» **Task goal**: Here are some records; copy every line that holds the word "Click".

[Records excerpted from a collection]
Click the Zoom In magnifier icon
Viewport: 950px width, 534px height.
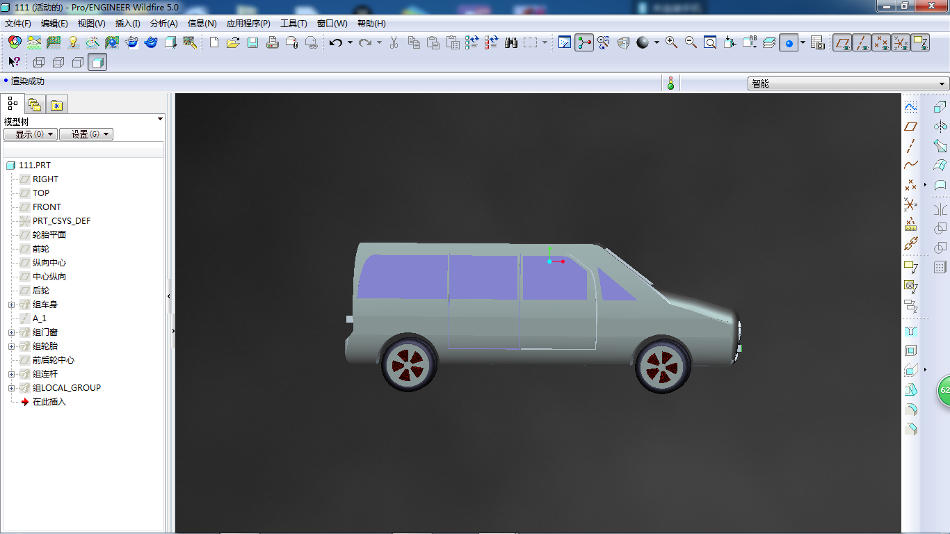[671, 42]
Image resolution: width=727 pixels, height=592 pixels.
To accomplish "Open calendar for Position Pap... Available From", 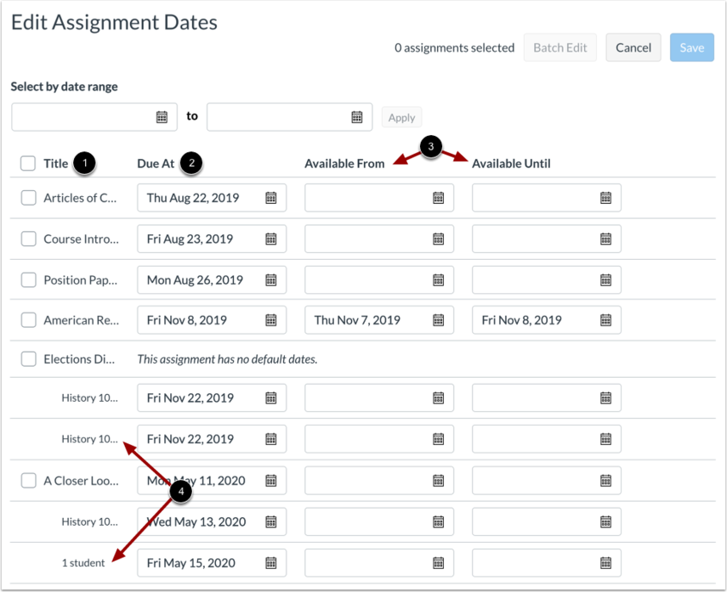I will pos(438,280).
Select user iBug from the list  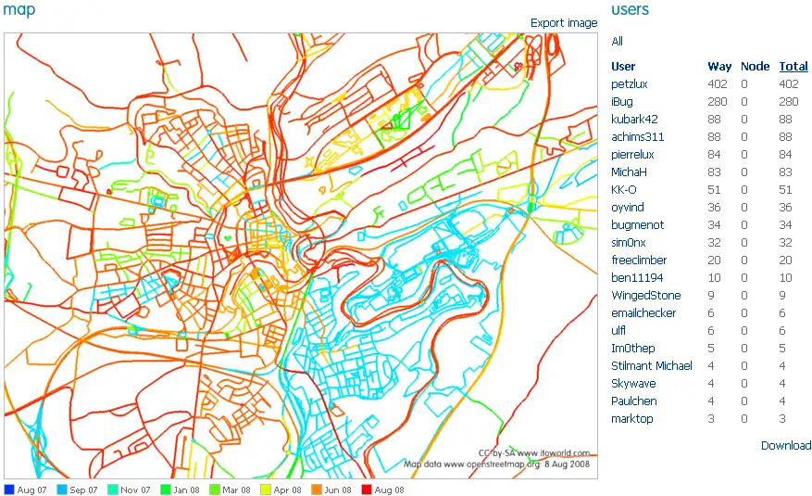pos(621,102)
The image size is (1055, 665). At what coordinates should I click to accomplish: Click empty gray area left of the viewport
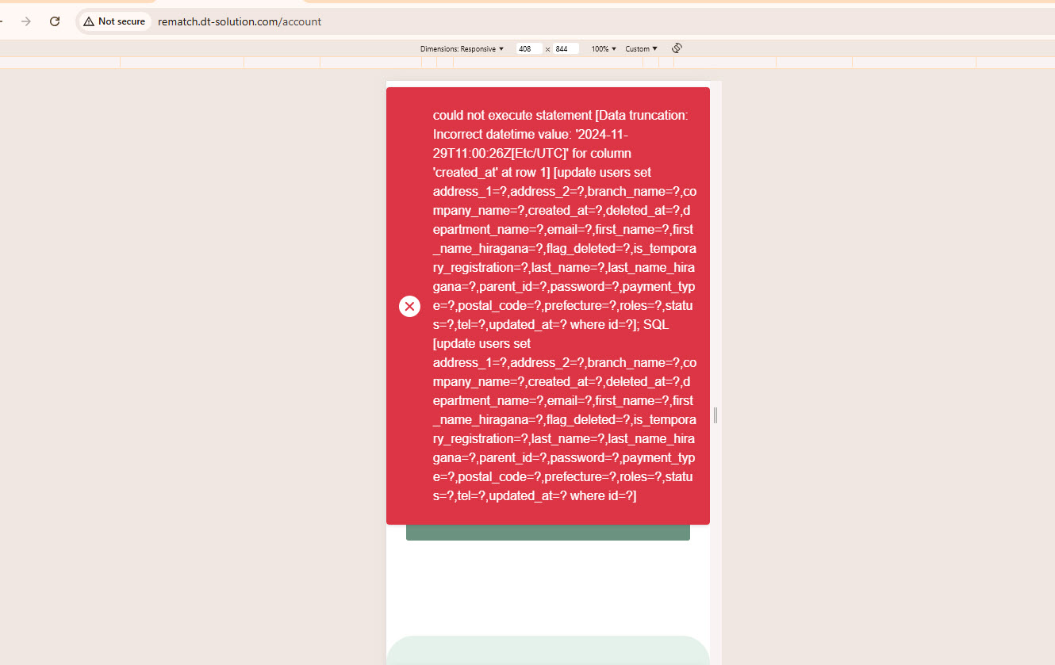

» **Result for this exercise**:
Click the Zoom In magnifier icon
The image size is (1055, 665). At what coordinates should I click to accomplish: Click empty gray area left of the viewport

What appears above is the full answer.